D’autre part, pendant cette même période, la liberté reste un leurre dans la partie orientale. Toussaint Louverture, l’un des plus grands diplomates de tous les temps, qui peaufina la formation militaire de son groupe (6000 hommes), fit son come back dans la partie française de l’ile contre lesquels il retourna son arme pour libérer ses congénères. En mai 1797, il devint le gouverneur de la colonie et proclama, le 3 juillet 1801, la première constitution noire. Capturé et envoyé en France, Toussaint mourut en France le 7 avril 1803.
La Trilogie du Congrès politique de l’Arcahaie
1.- Le choix d’un chef pour diriger l’Armée indigène
A travers les différentes forces révolutionnaires, le problème de leadership s’était révélé un manquement considérable, car chaque groupe arborait un étendard avec des couleurs différentes (noir et rouge; bleu et rouge; bleu blanc rouge; bleu jaune rouge). Donc, le choix d’un chef pour donner une vraie impulsion à la lutte des insurgés s’avère indispensable. C’est la raison pour laquelle les différents chefs de bande se sont réunis à l’Arcahaie, sous un figuier pour s’entendre sur le choix de Jean Jacques Dessalines le Grand comme le Patron de l’Armée indigène, avant de lancer l’assaut final à Vertières, le 18 novembre 1803. Dessalines, qui s’est fait accompagner de Louis Gabart, Bazelais, Boisrond Tonnere, avait convoqué les chefs de bande suivants pour la tenue de cette rencontre politique au sommet : Pierre Borno Lamarre, Sanglaou, Cadet, Mimi Bordes, Marion, Isidore, Laporte, Pierre Derenoncourt, Masson Dias, Petit Noel Prieur, Lamour Derance
2.- Plan de bataille pour l’assaut final
La conjonction de toutes les forces vitales, ayant réuni les grands stratèges noirs et mulâtres au Congrès de l’Arcahaie, avait transmis un message clair : Liberté ou la mort. De ce fait, sous le leadership éclairé de Jean Jacques le Grand, l’Armée indigène lança l’ultime bataille qui a vu la défaite de la plus grande armée de l’époque, l’armée napoléonienne, avec la bravoure de Francois Capoix de l’Armée indigène. C’est en vérité et en vérité une véritable épopée qui donna droit à une nouvelle société où régnèrent la justice sociale, la liberté pour tous.

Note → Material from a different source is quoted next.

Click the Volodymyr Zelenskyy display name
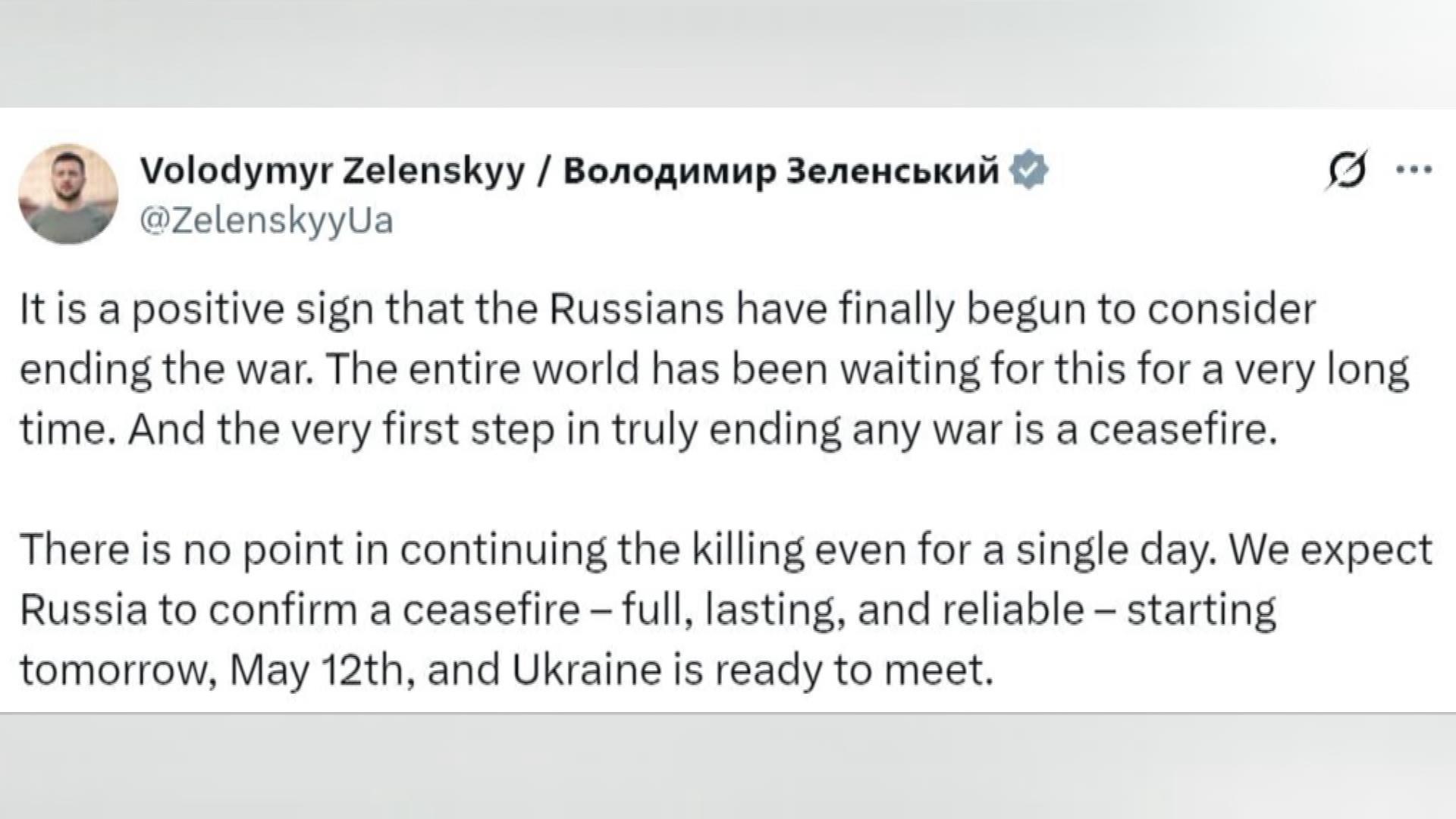1456x819 pixels. point(332,172)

3.- Cristallisation de la création du Bicolore
Selon certains historiens, depuis février 1803, le Grand Soldat national, Jean Jacques Dessalines avait déjà procédé à la création du Bicolore national mais la cérémonie officielle a eu lieu lors du Congrès politique que l’on considère comme le Premier Contrat Social haïtien.

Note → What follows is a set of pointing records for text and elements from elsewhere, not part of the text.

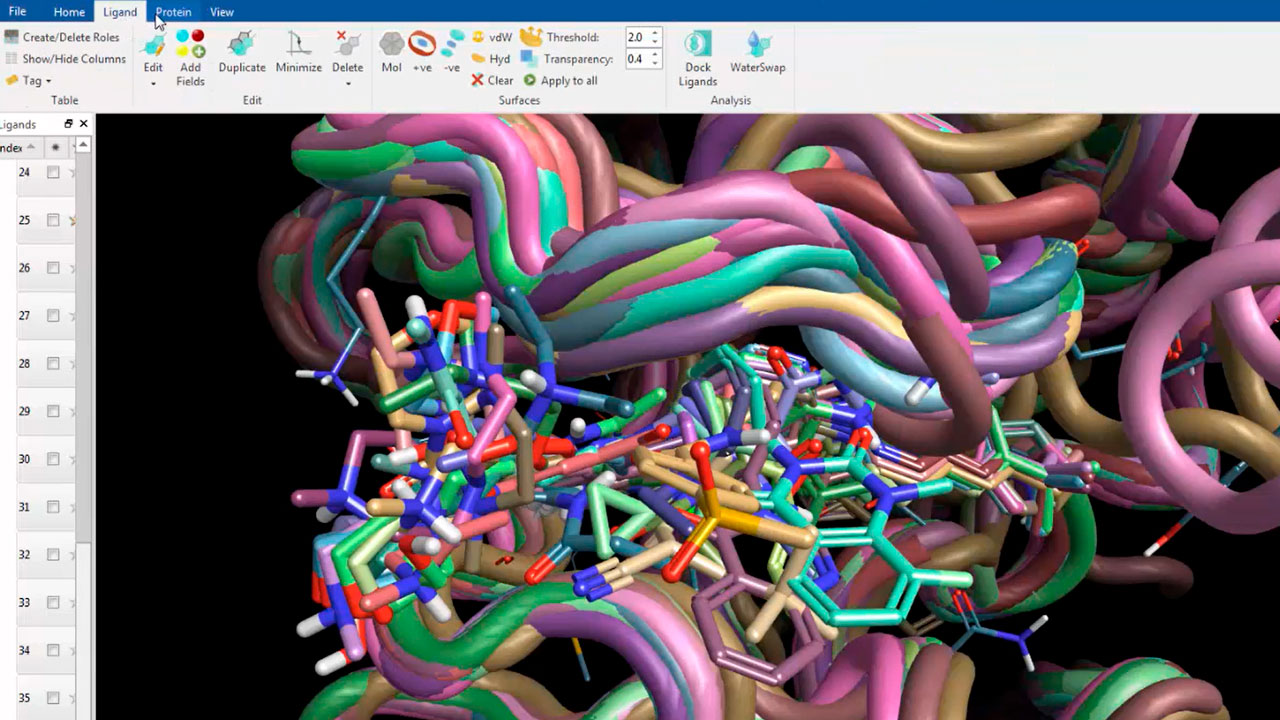Increase the Threshold value with up arrow
The image size is (1280, 720).
[x=655, y=33]
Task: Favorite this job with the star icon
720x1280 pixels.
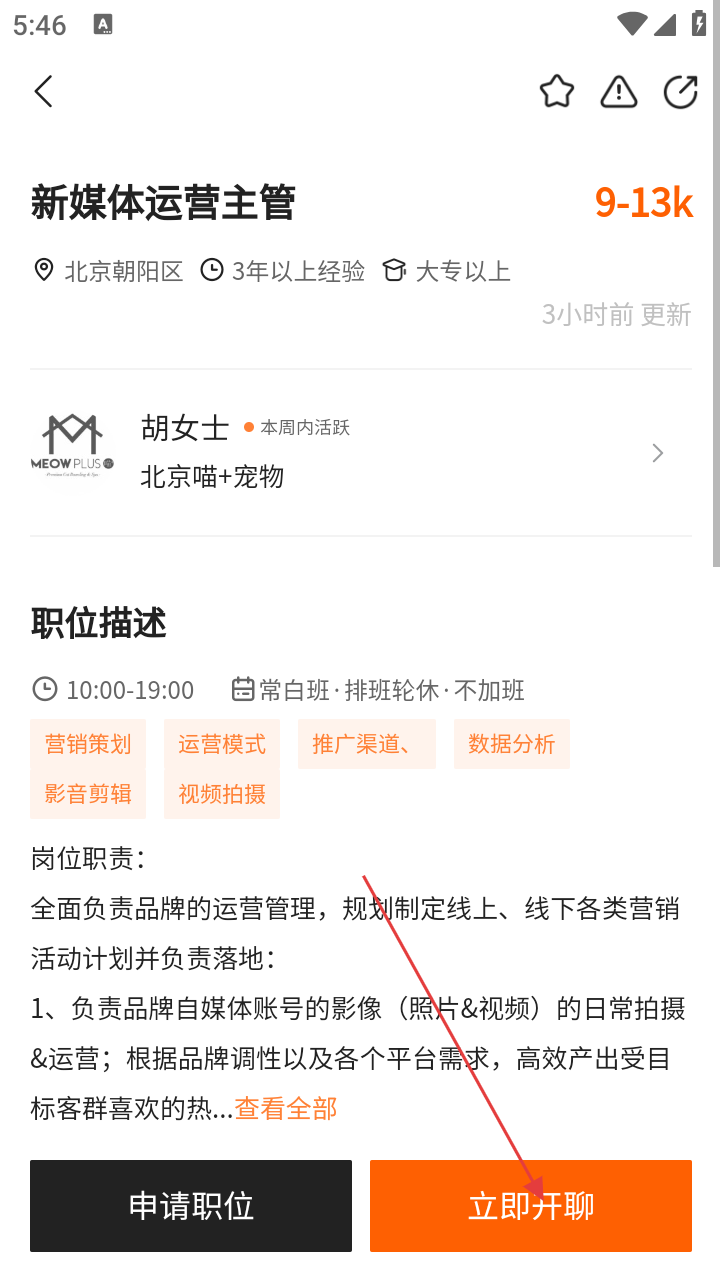Action: pyautogui.click(x=557, y=92)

Tout compte fait, le Congrès de l’Arcahaie, tenu du 15 au 18 mai 1803, joue un rôle prépondérant dans le processus de la libération nationale aboutissant à l’édification de la nouvelle société haïtienne. Arcahaie, le lieu où naquit la Nation haïtienne, a dit l’historien Louis Joseph Janvier, détient une place de choix dans le concert national. En ce moment critique de notre existence, il est d’une grande nécessité de nous ressourcer en rééditant 18 mai 1803. Le 13 novembre 2005, pendant la transition conduite par l’administration Boniface-Latortue, un nouveau Contrat Social a été signé à l’Arcahaie, sous les auspices du groupe 184, emmenés par André Apaid, Charles Henri Backer et consorts. Cette cérémonie était empreinte d’un symbolisme très fort, mais en réalité ce n’était que de la poudre aux yeux. Haïtiens, haïtiennes, jeunes et moins jeunes mettez-vous au travail afin de préserver les acquis des héros de 1804, sinon l’histoire vous jugera.